Identify every line in the listing below that contains the word "Click", and copy each of those lines.

◆ Records supplied ◆

══════════════════════════════

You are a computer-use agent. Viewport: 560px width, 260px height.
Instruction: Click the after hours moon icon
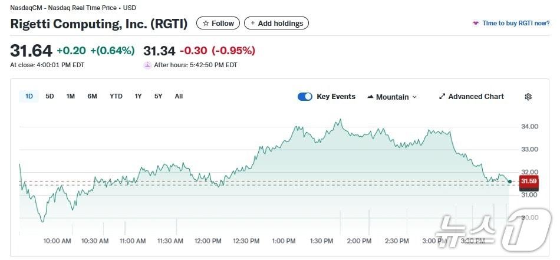147,65
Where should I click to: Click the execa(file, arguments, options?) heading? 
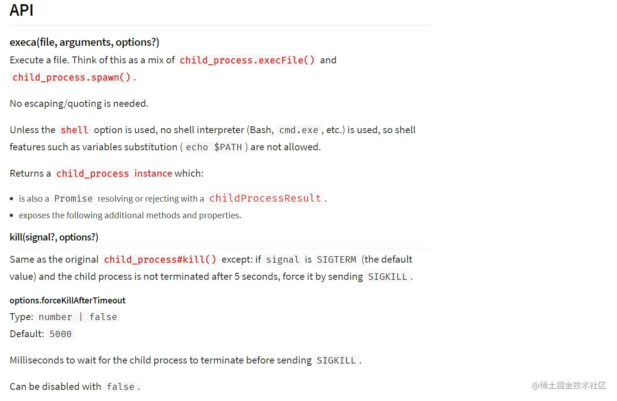[x=84, y=43]

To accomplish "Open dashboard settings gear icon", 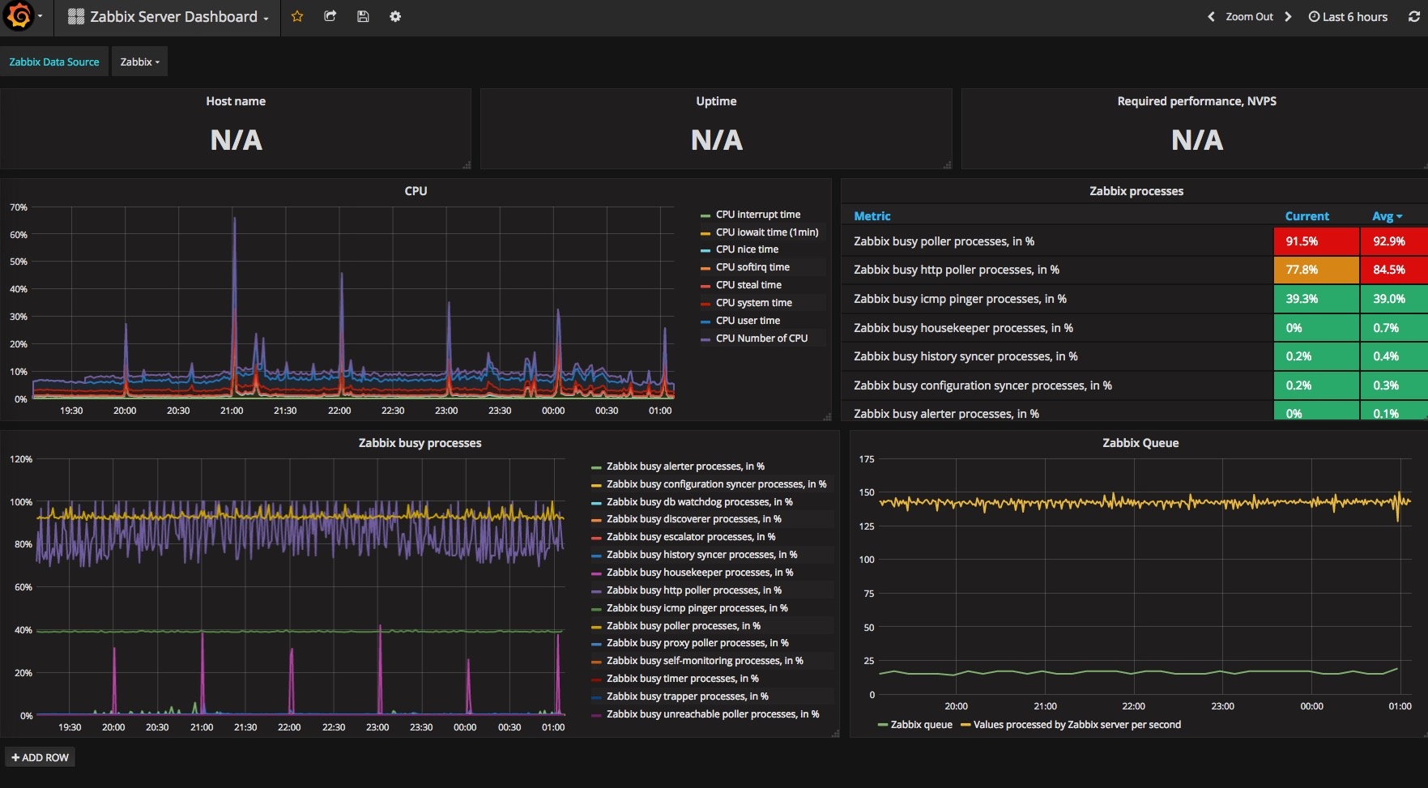I will [395, 16].
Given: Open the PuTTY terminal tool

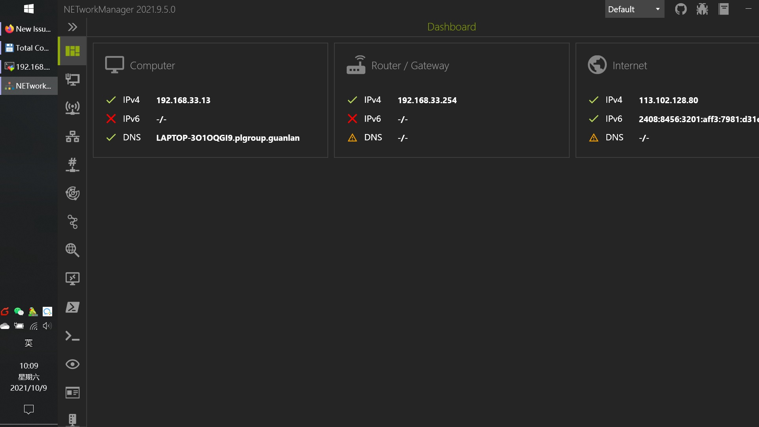Looking at the screenshot, I should [x=72, y=336].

══════════════════════════════

◆ The reply ◆
Instruction: Click the after hours moon icon
Where should I click to: Click the execa(file, arguments, options?) heading? 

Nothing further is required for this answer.